## TASK PROMPT
Copy out and return the lines from the one holding "Instruction: Select the" to the end of the listing below, both included, omitting the pictures.

## RECORDS TO PROCESS
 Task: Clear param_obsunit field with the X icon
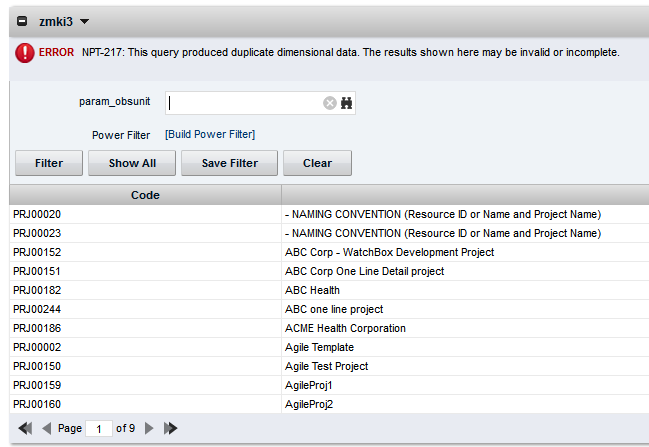point(329,103)
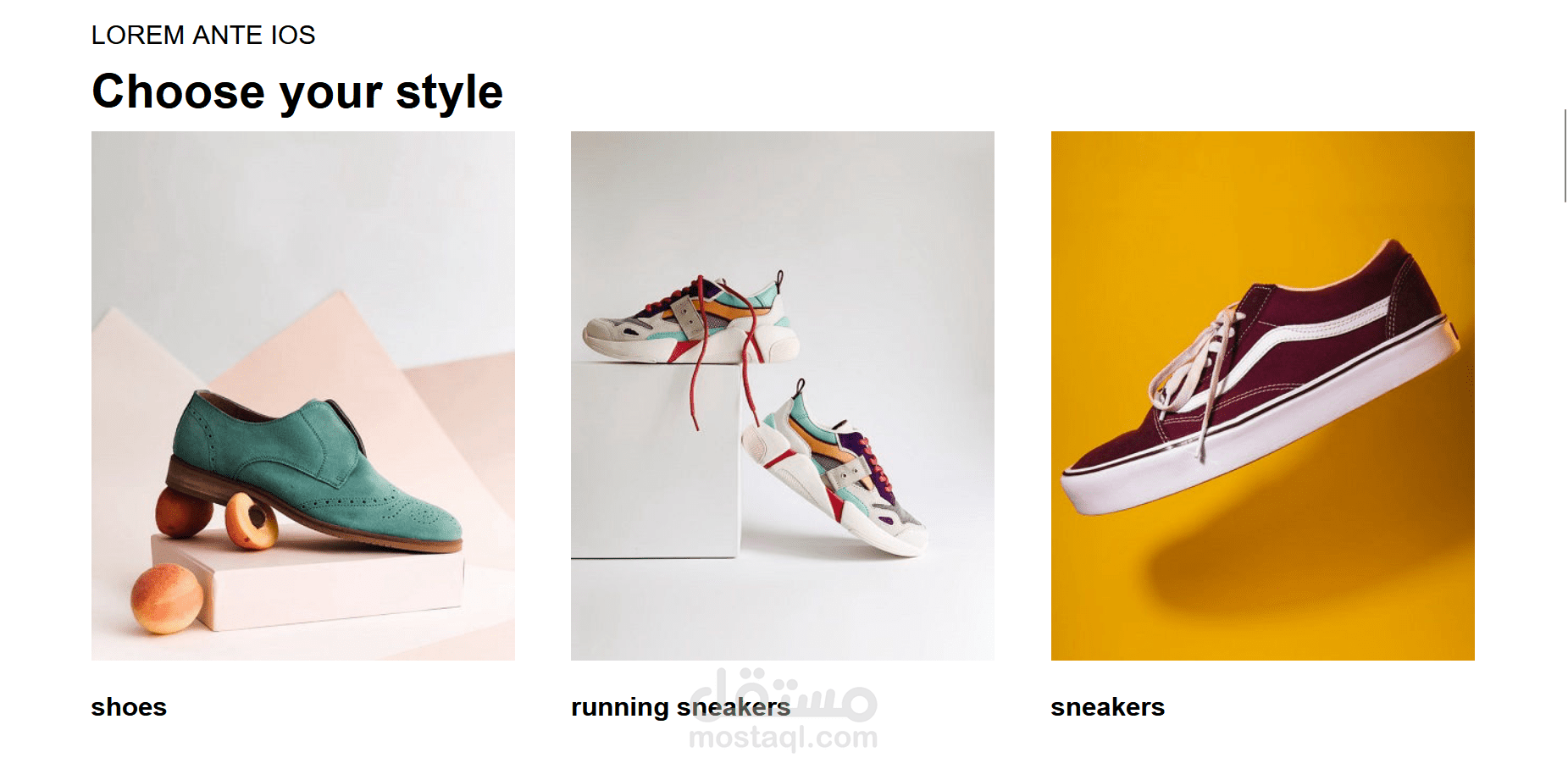Image resolution: width=1568 pixels, height=769 pixels.
Task: Click the "LOREM ANTE IOS" subtitle text
Action: click(x=203, y=35)
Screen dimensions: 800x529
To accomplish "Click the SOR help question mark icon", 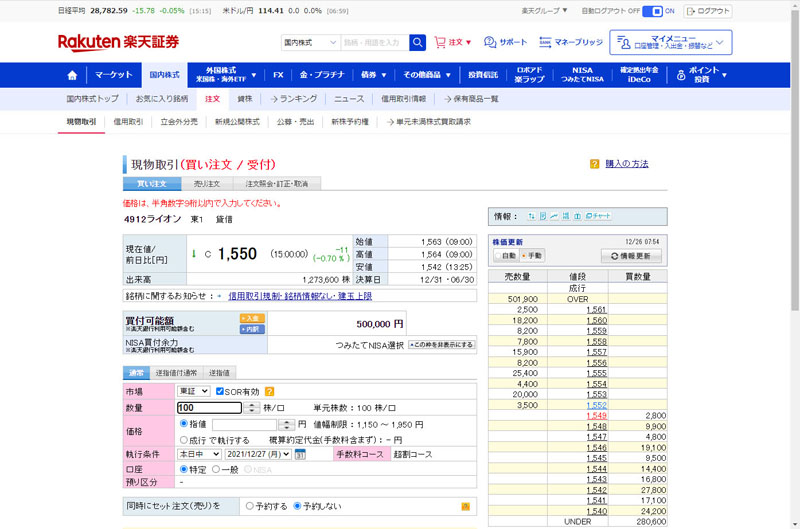I will [269, 391].
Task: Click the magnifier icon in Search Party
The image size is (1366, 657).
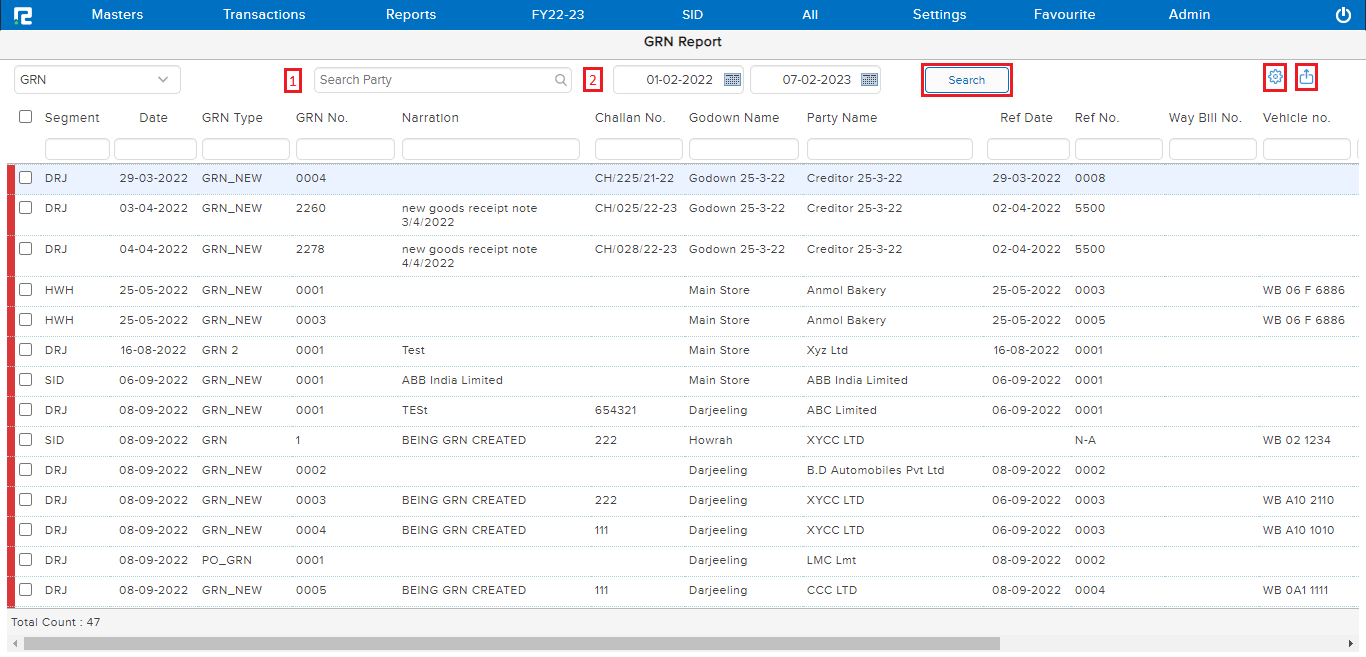Action: click(561, 80)
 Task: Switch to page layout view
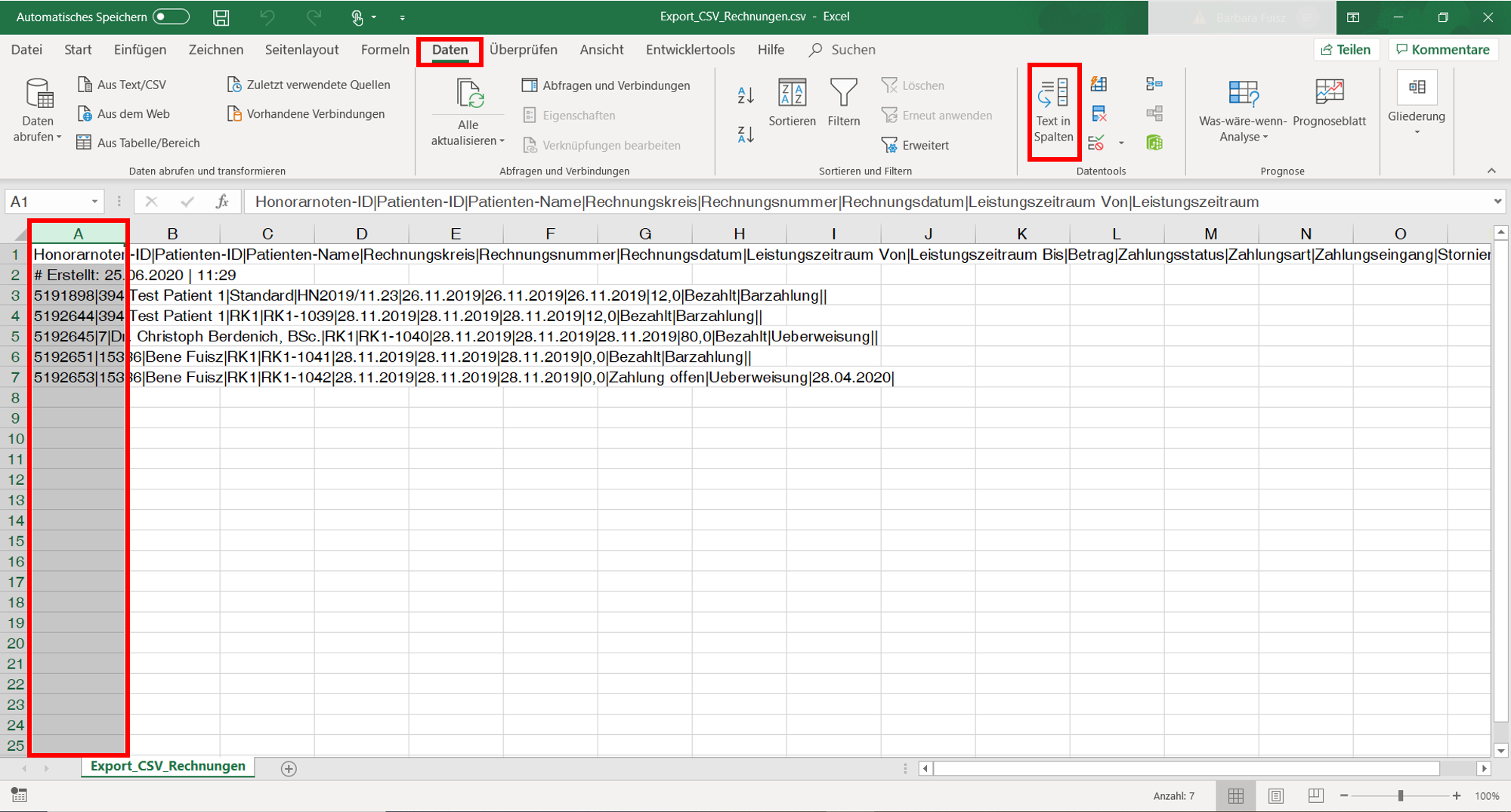pyautogui.click(x=1276, y=795)
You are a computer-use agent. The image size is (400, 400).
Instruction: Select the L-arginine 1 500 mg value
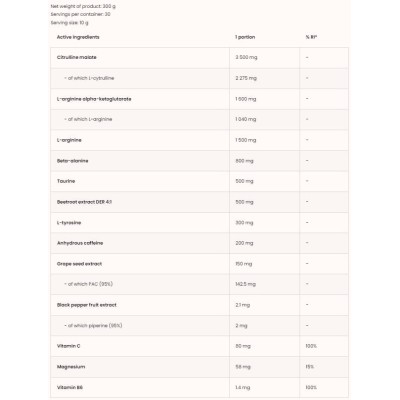click(x=246, y=140)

## SOLUTION TO THE PROBLEM
Instruction: Select the L-arginine 1 500 mg value
click(x=246, y=140)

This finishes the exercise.